I've been experimenting with Vector to use HW to parallelise integer arithmetic. Is there any way to enable overflow checking with vector operations?
One example is to add two columns (equal length arrays) of ints together. Here c=a+b
means c[0] = a[0] + b[0]
, c[1] = a[1] + b[1]
, etc.
I suppose I could do something like this:
overflow[i] = b[i] >= 0 ? c[i] < a[i] : c[i] >= a[i];
But this (branching) might be slower than .Net's automatic overflow checking, and might negate the performance benefit of using Vector<T>
.
We also want to optimise our most commonly used operations: multiplication, subtraction, to a lesser extent integer division.
Edit: I thought about this a little more, and came up with this, which is 2.5 times as slow as the unchecked vector addition.
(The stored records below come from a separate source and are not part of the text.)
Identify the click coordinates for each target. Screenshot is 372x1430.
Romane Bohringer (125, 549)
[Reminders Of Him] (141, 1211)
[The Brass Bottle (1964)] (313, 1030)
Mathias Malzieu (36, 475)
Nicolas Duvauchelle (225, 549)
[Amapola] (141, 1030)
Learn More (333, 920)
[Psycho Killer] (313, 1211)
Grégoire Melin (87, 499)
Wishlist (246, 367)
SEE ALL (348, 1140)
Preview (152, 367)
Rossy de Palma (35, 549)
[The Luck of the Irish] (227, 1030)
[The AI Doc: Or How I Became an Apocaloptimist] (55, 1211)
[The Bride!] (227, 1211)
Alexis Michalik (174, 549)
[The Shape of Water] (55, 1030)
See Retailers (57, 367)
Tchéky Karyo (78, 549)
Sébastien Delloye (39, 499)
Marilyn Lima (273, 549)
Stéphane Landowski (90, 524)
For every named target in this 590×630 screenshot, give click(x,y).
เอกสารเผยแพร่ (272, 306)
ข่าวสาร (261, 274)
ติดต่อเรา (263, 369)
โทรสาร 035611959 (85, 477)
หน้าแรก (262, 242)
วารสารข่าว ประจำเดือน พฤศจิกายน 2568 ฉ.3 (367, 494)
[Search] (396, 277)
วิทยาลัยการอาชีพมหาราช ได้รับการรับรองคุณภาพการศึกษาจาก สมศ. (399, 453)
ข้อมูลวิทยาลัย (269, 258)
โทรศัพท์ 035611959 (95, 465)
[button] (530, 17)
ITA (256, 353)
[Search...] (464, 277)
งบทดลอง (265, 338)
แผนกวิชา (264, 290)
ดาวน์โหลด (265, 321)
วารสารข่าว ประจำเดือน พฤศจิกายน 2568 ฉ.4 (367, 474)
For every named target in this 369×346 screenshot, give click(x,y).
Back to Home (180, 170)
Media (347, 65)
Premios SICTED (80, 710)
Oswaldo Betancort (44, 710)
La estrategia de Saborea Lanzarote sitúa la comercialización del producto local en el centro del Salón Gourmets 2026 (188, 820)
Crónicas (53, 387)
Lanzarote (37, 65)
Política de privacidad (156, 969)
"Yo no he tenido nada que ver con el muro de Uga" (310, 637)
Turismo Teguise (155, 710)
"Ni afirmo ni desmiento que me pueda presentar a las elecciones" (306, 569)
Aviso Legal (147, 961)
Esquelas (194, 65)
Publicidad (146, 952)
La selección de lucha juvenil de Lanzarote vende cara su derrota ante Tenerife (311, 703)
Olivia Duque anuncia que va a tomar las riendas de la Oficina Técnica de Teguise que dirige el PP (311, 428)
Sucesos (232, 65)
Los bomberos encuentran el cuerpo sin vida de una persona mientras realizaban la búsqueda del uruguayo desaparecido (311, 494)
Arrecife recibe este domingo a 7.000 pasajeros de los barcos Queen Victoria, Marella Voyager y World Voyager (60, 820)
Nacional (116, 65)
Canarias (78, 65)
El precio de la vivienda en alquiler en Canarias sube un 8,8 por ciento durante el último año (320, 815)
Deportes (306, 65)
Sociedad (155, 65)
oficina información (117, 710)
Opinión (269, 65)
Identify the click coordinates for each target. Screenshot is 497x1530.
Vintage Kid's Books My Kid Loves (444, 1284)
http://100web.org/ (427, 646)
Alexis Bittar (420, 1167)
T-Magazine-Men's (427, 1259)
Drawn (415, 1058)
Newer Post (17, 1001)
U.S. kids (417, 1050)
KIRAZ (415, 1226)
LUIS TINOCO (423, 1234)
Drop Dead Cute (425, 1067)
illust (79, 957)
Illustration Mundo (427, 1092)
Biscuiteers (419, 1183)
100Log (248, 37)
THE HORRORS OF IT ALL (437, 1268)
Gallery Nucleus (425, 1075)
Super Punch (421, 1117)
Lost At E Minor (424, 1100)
Seems like a lot of additional overhead.
public Vector<int> Calc(Vector<int> a, Vector<int> b)
{
var result = a + b;
var overflowFlag = Vector.GreaterThan(b, Vector<int>.Zero) * Vector.LessThan(result,a)
+ Vector.LessThan(b,Vector<int>.Zero) * Vector.GreaterThan(result, a);
// It makes no sense to add the flags to the result, but haven't decided what to do with them yet,
// and don't want the compiler to optimise the overflow calculation away
return result + overflowFlag;
}
Timings: (4k iterations adding a pair of 100k arrays)
- Normal Add: 618ms
- Normal Checked Add: 1092ms
- Vector Add: 208ms
- Vector Checked Add: 536ms